Paris Hilton once stood at the center of pop culture chaos. Cameras followed every party, headline, and rumor. That chapter built her brand, but it never told the whole story. Today, the 45-year-old media mogul stands in a very different place. She speaks as a mother, an advocate, and someone determined to protect the next generation.
Motherhood reshaped her focus in ways the public rarely expected. Hilton now spends her time raising her son, Phoenix, and daughter, London, while pushing for laws that protect people from digital abuse. The woman once labeled a socialite now speaks in congressional halls and fights for victims who feel powerless online.
How Hilton Is Turning Public Trauma Into Purpose

Paris / IG / Paris Hilton knows the cost of a scandal that was never truly a scandal. In 2004, a private video filmed by a former boyfriend surfaced online without her consent.
The media labeled it entertainment, while Hilton carried the emotional weight behind the scenes.
She now describes that moment in clear terms. It was abuse, not celebrity drama. At the time, the law offered little help for victims of nonconsensual content. Hilton says that the lack of protection left her exposed during one of the most public humiliations in modern celebrity culture.
The experience drives her work today. In January 2026, Hilton stood in the U.S. Capitol beside Congresswomen Alexandria Ocasio-Cortez and Laurel Lee. Together, they supported the DEFIANCE Act, a bill designed to give victims the power to sue people who create or distribute explicit deepfake images.
The Parivie owner spoke bluntly about the growing threat. She revealed that more than 100,000 fake explicit images of her have circulated online using artificial intelligence. Anyone with a computer can generate them in seconds.
Hilton Is Just a Mother Thinking About the Future

Paris / IG / Motherhood sharpened Hilton’s urgency. She often speaks about her daughter, London, and the digital world she will inherit.
The thought of her children facing the same risks fuels her advocacy work in Washington.
Hilton says parents today cannot simply shield their kids from the internet. Technology moves too fast and reaches too far. That truth pushes her to fight for stronger protections now rather than wait for another generation to deal with the fallout.
Her activism extends beyond deepfake laws. Hilton helped push forward the Stop Institutional Child Abuse Act in 2024. The bill targets abusive conditions in residential treatment facilities for teenagers, a subject Hilton understands personally.
The socialite previously shared painful memories from her time at Provo Canyon School as a teenager. Hilton says the experience involved emotional and physical abuse.
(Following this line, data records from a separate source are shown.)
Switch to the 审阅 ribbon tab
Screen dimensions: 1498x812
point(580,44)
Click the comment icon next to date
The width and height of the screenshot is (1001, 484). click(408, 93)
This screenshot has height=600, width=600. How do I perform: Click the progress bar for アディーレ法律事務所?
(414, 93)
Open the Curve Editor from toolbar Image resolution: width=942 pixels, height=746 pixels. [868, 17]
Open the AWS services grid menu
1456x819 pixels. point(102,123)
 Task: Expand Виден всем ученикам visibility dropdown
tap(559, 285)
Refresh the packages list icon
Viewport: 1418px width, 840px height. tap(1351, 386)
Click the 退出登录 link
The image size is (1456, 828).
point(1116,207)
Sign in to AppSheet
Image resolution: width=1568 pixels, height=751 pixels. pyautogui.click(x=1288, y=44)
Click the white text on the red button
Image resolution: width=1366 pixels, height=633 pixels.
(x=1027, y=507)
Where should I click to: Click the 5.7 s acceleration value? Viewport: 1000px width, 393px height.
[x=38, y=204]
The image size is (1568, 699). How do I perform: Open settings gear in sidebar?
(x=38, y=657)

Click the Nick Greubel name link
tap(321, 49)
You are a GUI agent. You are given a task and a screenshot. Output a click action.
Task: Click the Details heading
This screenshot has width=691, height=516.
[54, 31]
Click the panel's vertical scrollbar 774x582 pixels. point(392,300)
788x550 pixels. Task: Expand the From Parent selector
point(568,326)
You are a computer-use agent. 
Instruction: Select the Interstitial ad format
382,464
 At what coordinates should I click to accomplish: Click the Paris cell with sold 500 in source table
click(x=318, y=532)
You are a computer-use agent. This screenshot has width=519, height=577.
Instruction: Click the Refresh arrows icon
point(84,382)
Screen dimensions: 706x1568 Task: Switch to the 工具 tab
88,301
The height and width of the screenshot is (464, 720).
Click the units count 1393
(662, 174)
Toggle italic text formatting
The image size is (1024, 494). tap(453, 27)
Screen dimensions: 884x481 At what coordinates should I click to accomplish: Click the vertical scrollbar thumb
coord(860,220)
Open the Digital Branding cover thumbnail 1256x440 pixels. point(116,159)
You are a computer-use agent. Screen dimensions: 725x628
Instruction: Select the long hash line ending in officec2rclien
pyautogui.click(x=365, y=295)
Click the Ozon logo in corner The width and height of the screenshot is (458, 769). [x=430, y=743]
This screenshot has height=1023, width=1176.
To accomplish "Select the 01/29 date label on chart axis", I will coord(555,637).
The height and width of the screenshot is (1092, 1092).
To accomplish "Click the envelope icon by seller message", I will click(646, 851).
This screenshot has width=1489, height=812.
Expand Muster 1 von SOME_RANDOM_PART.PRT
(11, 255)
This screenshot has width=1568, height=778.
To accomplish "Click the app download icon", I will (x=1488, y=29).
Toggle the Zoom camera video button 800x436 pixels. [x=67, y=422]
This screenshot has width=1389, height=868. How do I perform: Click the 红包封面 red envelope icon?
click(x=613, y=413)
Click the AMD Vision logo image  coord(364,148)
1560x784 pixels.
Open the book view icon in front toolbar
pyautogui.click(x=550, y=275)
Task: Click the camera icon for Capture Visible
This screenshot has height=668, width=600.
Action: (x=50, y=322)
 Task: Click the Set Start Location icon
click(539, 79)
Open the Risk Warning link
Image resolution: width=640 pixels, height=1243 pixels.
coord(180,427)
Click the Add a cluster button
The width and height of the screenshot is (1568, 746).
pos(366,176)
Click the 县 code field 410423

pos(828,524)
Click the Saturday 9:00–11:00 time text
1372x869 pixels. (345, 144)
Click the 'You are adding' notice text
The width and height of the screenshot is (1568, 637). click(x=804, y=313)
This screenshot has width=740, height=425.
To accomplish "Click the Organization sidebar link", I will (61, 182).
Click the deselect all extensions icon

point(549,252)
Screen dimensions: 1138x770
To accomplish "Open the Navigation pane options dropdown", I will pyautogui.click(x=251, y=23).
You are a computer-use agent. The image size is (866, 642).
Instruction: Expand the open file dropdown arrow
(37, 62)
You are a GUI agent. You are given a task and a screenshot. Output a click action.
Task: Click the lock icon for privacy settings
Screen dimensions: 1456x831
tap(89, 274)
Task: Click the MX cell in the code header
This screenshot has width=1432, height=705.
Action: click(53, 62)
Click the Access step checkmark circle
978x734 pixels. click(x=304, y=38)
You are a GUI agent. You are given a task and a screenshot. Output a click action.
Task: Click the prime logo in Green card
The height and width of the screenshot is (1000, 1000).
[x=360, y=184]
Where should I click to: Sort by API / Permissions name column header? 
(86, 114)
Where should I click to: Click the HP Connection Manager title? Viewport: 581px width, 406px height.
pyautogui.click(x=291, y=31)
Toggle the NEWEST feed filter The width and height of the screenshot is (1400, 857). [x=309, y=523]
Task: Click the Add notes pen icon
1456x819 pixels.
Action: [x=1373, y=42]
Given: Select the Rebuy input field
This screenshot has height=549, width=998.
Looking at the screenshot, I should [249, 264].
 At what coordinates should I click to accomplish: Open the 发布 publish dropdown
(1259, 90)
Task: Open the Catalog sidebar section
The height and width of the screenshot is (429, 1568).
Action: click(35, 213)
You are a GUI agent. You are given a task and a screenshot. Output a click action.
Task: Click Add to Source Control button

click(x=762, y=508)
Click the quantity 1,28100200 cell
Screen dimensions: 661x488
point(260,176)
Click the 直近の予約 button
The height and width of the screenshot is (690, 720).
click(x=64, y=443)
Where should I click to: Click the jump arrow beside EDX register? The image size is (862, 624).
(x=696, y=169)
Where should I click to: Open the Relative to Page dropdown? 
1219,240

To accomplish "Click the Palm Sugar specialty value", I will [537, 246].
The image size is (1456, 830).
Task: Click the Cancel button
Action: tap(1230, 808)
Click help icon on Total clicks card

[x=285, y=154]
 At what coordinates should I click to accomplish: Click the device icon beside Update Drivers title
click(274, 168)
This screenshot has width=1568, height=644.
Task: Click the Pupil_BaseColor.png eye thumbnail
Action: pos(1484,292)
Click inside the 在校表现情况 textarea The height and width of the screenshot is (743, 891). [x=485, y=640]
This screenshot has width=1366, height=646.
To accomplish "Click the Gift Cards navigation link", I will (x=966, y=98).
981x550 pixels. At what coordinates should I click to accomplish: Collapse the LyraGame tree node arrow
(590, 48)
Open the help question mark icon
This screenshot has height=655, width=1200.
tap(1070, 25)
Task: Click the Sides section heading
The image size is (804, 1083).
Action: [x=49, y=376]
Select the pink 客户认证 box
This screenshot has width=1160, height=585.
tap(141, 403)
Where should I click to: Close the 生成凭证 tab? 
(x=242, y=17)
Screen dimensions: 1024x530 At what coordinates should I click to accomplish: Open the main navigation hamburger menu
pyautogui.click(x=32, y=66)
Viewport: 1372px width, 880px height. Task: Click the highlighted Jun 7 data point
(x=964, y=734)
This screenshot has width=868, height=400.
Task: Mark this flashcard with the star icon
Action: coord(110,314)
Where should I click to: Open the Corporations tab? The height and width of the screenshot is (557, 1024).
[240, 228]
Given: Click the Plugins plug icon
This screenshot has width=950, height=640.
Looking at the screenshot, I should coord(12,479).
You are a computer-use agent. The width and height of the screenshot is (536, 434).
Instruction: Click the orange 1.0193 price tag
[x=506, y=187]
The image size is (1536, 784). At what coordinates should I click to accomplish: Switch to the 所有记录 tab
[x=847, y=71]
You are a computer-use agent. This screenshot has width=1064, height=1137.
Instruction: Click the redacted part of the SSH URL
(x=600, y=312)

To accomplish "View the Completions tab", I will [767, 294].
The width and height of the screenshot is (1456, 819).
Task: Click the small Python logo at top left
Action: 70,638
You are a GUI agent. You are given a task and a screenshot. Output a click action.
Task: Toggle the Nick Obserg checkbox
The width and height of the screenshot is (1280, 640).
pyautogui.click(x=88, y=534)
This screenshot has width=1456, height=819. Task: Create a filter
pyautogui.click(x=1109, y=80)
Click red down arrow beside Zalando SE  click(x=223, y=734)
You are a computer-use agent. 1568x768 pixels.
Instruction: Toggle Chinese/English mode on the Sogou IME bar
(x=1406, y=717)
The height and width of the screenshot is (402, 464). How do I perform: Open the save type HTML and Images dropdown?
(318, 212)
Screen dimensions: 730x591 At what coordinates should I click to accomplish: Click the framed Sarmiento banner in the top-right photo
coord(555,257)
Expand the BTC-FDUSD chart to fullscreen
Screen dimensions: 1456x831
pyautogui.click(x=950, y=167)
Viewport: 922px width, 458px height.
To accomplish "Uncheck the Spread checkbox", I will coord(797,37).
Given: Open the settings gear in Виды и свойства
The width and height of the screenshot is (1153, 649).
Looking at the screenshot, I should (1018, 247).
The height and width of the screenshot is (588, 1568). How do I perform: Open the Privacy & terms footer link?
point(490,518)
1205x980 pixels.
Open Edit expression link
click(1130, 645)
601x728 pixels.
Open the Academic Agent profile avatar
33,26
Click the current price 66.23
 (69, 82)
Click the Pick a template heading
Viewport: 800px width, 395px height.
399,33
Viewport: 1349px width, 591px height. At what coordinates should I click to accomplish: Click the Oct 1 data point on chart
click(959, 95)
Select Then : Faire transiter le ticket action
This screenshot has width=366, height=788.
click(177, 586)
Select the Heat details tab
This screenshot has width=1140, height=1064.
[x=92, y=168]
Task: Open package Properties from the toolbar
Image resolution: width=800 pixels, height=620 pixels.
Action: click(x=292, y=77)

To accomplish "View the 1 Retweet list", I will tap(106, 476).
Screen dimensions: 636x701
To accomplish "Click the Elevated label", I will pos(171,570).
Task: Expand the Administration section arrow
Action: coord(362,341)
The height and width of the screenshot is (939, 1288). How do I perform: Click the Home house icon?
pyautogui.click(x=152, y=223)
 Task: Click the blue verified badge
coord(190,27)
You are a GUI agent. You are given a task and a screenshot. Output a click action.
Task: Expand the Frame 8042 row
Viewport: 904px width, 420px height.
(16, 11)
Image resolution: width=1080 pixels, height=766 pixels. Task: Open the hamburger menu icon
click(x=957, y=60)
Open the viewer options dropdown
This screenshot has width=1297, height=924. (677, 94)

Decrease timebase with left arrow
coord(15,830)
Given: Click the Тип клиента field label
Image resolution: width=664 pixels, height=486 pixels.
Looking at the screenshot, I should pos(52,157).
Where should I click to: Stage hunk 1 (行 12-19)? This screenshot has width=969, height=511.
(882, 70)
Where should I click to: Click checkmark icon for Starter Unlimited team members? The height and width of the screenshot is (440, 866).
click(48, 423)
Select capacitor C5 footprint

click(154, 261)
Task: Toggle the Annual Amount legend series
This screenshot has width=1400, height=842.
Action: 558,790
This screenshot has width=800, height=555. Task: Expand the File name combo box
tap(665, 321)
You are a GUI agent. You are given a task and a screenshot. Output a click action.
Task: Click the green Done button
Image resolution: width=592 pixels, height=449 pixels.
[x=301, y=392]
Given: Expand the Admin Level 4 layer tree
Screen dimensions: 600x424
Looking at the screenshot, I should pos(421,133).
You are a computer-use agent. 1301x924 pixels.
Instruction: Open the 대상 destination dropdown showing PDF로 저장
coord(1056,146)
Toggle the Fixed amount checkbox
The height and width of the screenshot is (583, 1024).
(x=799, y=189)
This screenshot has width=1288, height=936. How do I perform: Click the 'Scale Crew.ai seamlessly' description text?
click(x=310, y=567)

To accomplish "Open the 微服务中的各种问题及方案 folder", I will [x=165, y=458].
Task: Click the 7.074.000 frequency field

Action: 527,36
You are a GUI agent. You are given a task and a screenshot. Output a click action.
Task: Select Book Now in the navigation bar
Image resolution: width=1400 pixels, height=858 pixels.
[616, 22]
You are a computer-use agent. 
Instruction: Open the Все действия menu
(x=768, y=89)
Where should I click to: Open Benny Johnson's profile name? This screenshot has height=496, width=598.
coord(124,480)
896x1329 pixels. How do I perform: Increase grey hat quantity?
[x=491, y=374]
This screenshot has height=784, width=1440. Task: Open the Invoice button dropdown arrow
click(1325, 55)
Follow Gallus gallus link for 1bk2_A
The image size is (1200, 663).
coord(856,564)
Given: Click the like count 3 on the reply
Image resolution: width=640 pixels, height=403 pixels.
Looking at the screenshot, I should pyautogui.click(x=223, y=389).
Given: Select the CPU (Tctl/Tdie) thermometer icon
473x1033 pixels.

Speaking about it publicly required courage, but she believed silence allowed the problem to continue.
Now she views that fight as one of the most meaningful achievements of her life. Turning private trauma into public reform gave her story a different ending.
Away from Capitol Hill, Hilton embraces a calmer role at home. She shares two young children with her husband, Carter Reum. Their son Phoenix is three years old, and their daughter London recently turned two.
The family recently appeared together at the premiere of her music documentary, “Infinite Icon: A Visual Memoir.” Phoenix and London wore matching pink bomber jackets while standing beside their mother on the red carpet. The moment showed a softer side of Hilton that fans rarely saw during earlier years.